Parkinson's and Movement Disorders Program
The Parkinson's and Movement Disorders Program offers the most comprehensive care available in the region, helping people with movement disorders to live fuller lives.


Blazich was discouraged. “My outlook wasn’t very good,” she admitted.

A relatively new procedure, called deep brain stimulation (DBS), seemed to offer some hope. Introduced in the 1990s, DBS is a surgical procedure that implants an electrode into the brain. Electrically stimulating the electrode can improve the symptoms of movement disorders such as Parkinson’s.

“We’d been keeping track of deep brain stimulation for a number of years,” said Blazich, who first read about the procedure in the Milwaukee Journal Sentinel. “Every time I saw my neurologist, I would ask him about it, but most of the time, he’d either say ‘I don’t think you’re ready for it,’ or ‘It’s not ready for you.’”

By 2005, though, Blazich’s dyskinesia had advanced to the point that her neurologist referred her to the Froedtert & The Medical College of Wisconsin Movement Disorders Program. The experts at the Movement Disorders Program told Blazich she was an excellent candidate for DBS.

According to Bradley C. Hiner, MD, a Medical College of Wisconsin Movement Disorders Neurologist, “any patient with a movement disorder who is not responding adequately to medications may be considered. DBS is an especially effective option for patients with moderate severity Parkinson’s disease who are becoming less and less responsive to medication.”

Blazich had her DBS surgery in June of 2006. She went in on a Sunday night, had the three-and-a-half hour surgery on Monday morning and returned home on Wednesday.

Almost immediately, she noticed improvement. “I just felt so much better,” Blazich said. “I didn’t have as much of a tremor.”
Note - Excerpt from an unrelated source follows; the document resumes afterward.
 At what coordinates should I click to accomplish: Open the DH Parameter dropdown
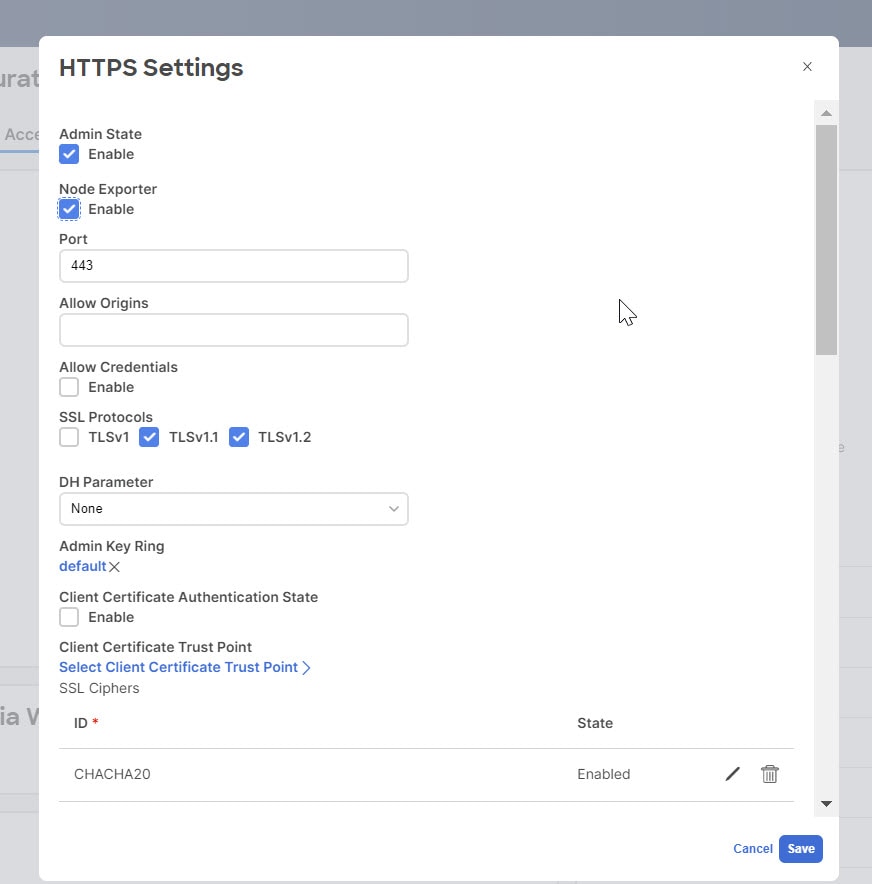tap(233, 509)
Not all patients experience immediate results, in part because of how the procedure is performed. During the actual surgery, an electrode about the thickness of a strand of spaghetti is implanted in the brain. Then a stimulator is implanted under the skin of the collarbone. When activated, the stimulator sends electrical impulses from the stimulator to the electrode; these impulses suppress the abnormal movements.
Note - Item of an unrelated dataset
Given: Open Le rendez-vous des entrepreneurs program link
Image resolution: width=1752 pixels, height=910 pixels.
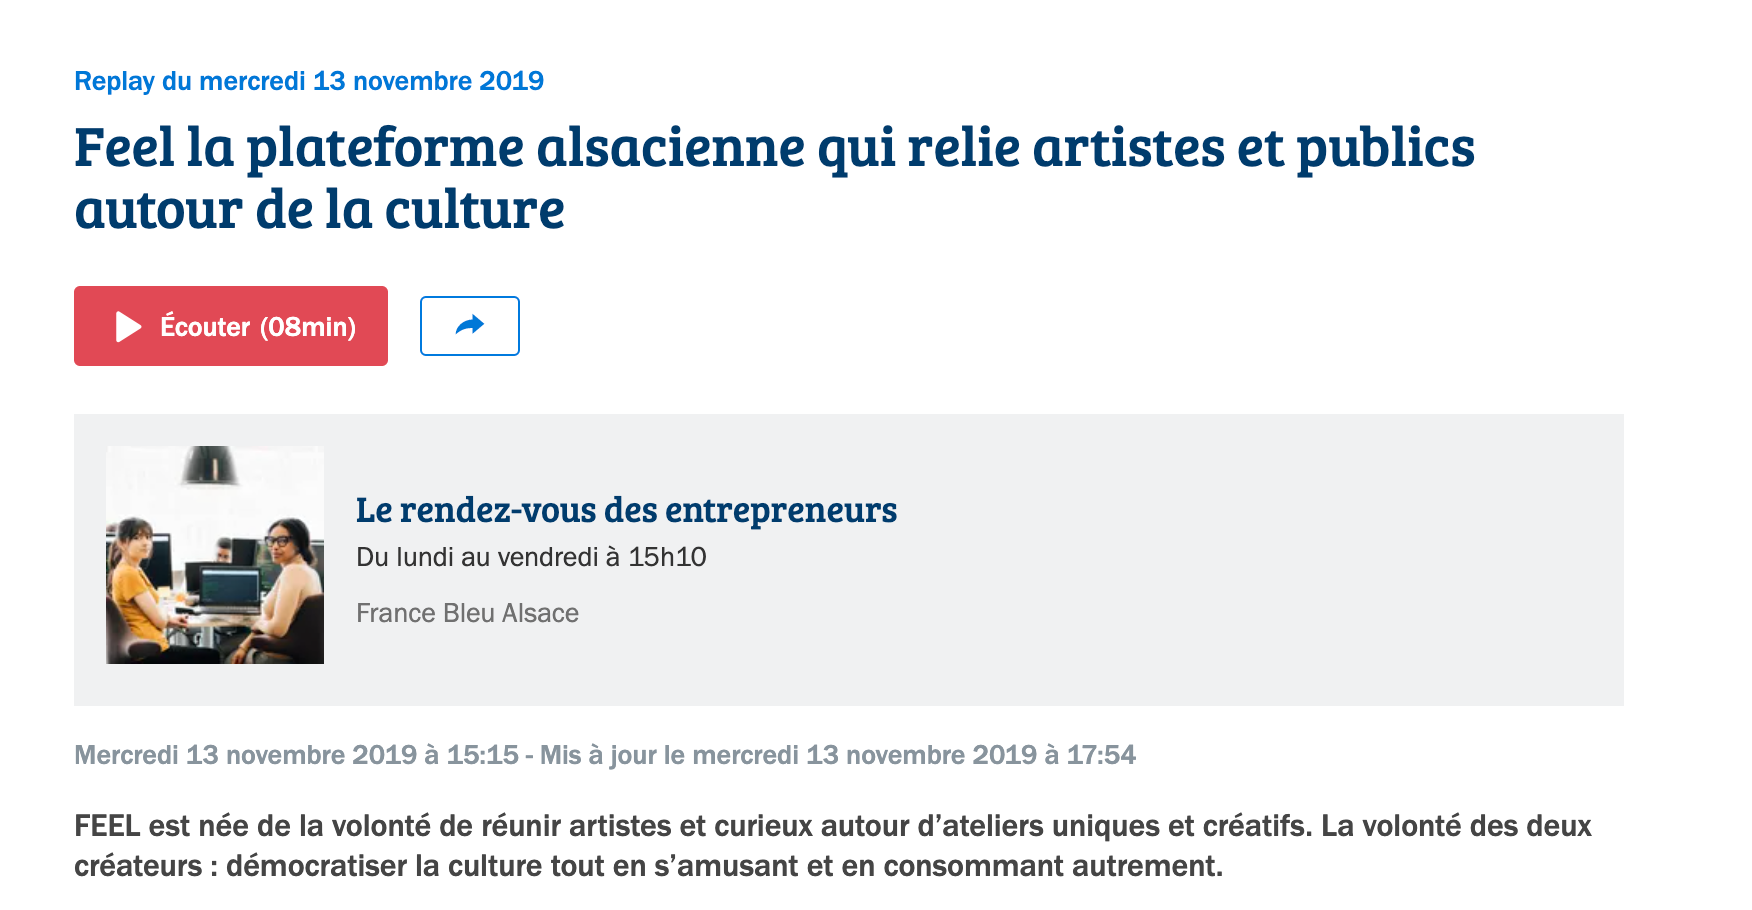Looking at the screenshot, I should tap(626, 510).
Once Blazich’s stimulator was fully activated, she was able to substantially decrease her medication. She returns to Froedtert & The Medical College of Wisconsin every six months, to have her stimulator and medication adjusted. Currently, she takes just 1/3 of her original dose of medication and her symptoms are much improved.
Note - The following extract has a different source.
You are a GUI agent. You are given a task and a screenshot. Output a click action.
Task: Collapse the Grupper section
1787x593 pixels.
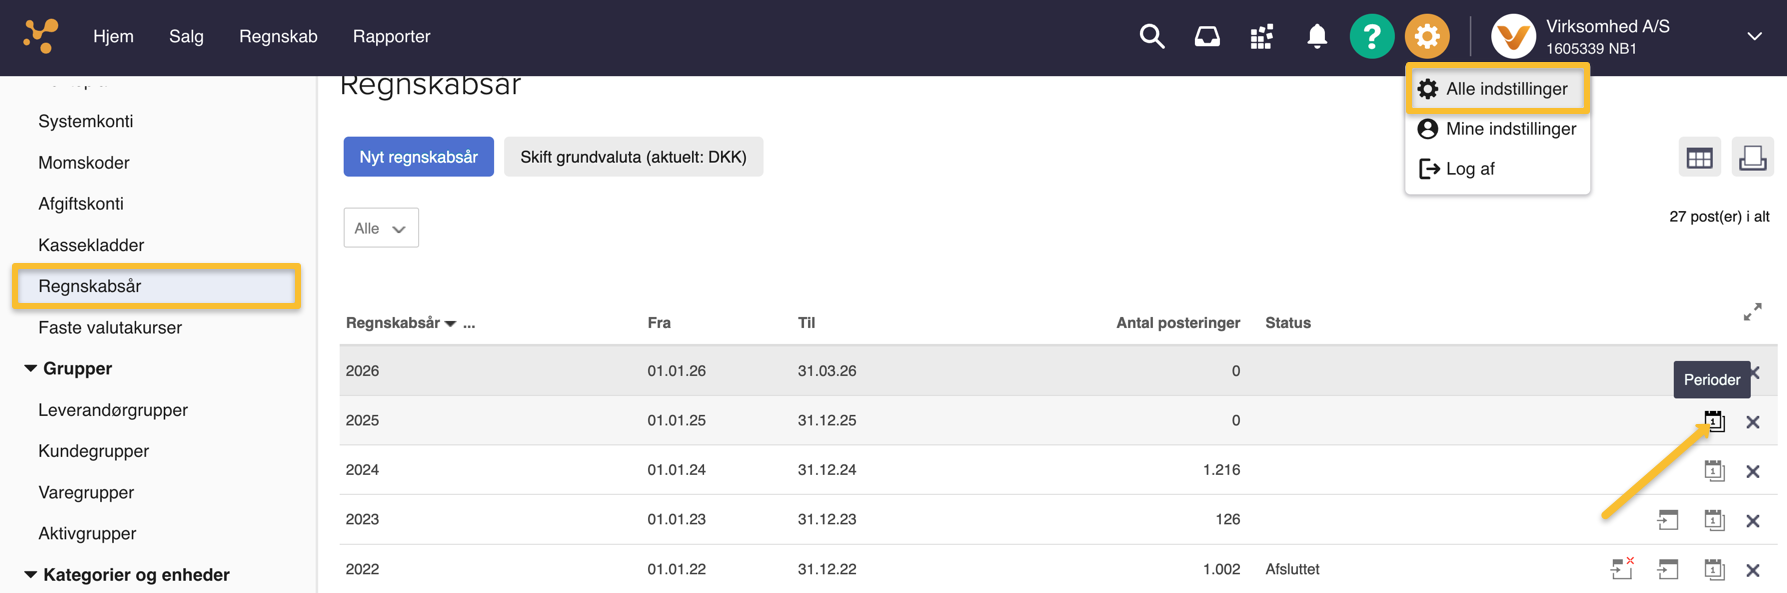(x=31, y=369)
“I don’t have to plan my life around my medication anymore,” Blazich said. “Before, in between doses, I would always have a period of a half an hour where my medicine wasn’t working and my tremors would show. Since the stimulator has been in there, I don’t have that situation. It makes it so much easier to plan my day.”

New research underscores the benefits of DBS. A study published in the Journal of the American Medical Association found that patients who had DBS surgery had 4.6 more hours each day of good symptom control than patients who received the best drug therapy.

Unfortunately, while up to 15 percent of Parkinson’s patients are good candidates for DBS, only about 2 percent of them actually have the surgery.

Blazich, a Thiensville resident, knows how lucky she was. DBS is a complex surgery requiring a lot of expertise, but the specialists at Froedtert & The Medical College have performed over 300 DBS surgeries since 2005.

“They gave me my life back,” Blazich said. “Now, I don’t have those evenings where I have to tell my husband I can’t dance. I’m back out on the dance floor.”